I'm using StringTie to identify novel isoforms from mouse RNAseq data (60M PE reads/sample, stranded, ribodepletion method). The data has been mapped to the mouse genome using STAR. I'm finding that 57% of isoforms are novel. Someone mentioned to me that so many are being identified as novel isoforms by StringTie because single base differences among transcripts was sufficient to call them “different” but that there were ways to relax this so that only truly novel exons were identified. I've looked in the manual for a way to relax this, but couldn't find anything. Here is the code I used for STAR as well as StringTie:
Make Genome Index
STAR --runThreadN 40 --runMode genomeGenerate --sjdbOverhang 199 --genomeDir GENOME_data/star \ --genomeFastaFiles GENOME_data/GRCm38.primary_assembly.genome.fa \ --sjdbGTFfile GENOME_data/Mus_musculus.GRCm38.100.gtf
Map reads to Genome
STAR --genomeDir GENOME_data/star --readFilesIn 2_Forward.fq 2_Reverse.fq --outSAMtype BAM SortedByCoordinate --limitBAMsortRAM 16000000000 --outSAMunmapped Within --twopassMode Basic --outFilterMultimapNmax 1 --quantMode TranscriptomeSAM --outSAMstrandField intronMotif --runThreadN 16 --outFileNamePrefix "2_star/"

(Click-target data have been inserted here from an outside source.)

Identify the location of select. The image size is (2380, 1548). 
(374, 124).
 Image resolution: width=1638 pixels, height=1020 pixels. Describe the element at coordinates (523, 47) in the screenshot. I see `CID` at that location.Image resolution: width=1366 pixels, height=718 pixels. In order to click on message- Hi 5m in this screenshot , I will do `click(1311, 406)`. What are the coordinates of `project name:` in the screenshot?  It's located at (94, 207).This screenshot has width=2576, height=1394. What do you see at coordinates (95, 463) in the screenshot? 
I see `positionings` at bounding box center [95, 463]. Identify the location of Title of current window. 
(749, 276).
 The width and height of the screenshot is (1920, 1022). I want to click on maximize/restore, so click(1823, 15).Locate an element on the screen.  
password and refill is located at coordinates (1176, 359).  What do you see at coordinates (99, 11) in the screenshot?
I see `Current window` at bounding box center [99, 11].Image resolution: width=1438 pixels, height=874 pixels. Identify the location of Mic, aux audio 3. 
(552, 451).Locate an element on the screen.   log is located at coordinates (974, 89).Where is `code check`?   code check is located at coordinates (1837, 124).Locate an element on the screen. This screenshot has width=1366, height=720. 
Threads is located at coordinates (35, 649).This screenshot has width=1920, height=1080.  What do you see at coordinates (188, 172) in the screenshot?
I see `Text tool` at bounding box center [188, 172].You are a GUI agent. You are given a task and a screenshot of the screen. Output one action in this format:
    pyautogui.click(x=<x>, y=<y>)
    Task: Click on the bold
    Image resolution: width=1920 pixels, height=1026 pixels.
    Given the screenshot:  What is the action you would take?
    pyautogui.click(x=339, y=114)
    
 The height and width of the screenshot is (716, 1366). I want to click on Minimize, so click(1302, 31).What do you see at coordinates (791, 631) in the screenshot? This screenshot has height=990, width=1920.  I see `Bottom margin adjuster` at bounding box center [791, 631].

Use StringTie to Quantify Transcripts
stringtie-2.1.4/stringtie 2_star/Aligned.sortedByCoord.out.bam -G GENOME_data/Mus_musculus.GRCm38.100.gtf -A 2_gene_abund.tab -B -o 2.gtf
Well you could always cluster the sequences after the fact. Use
mmseqs2 easy-cluster
and cluster at a high threshold (e.g., 97% identity and 97% bidirectional coverage), and that'd eliminate "redundant" isoforms.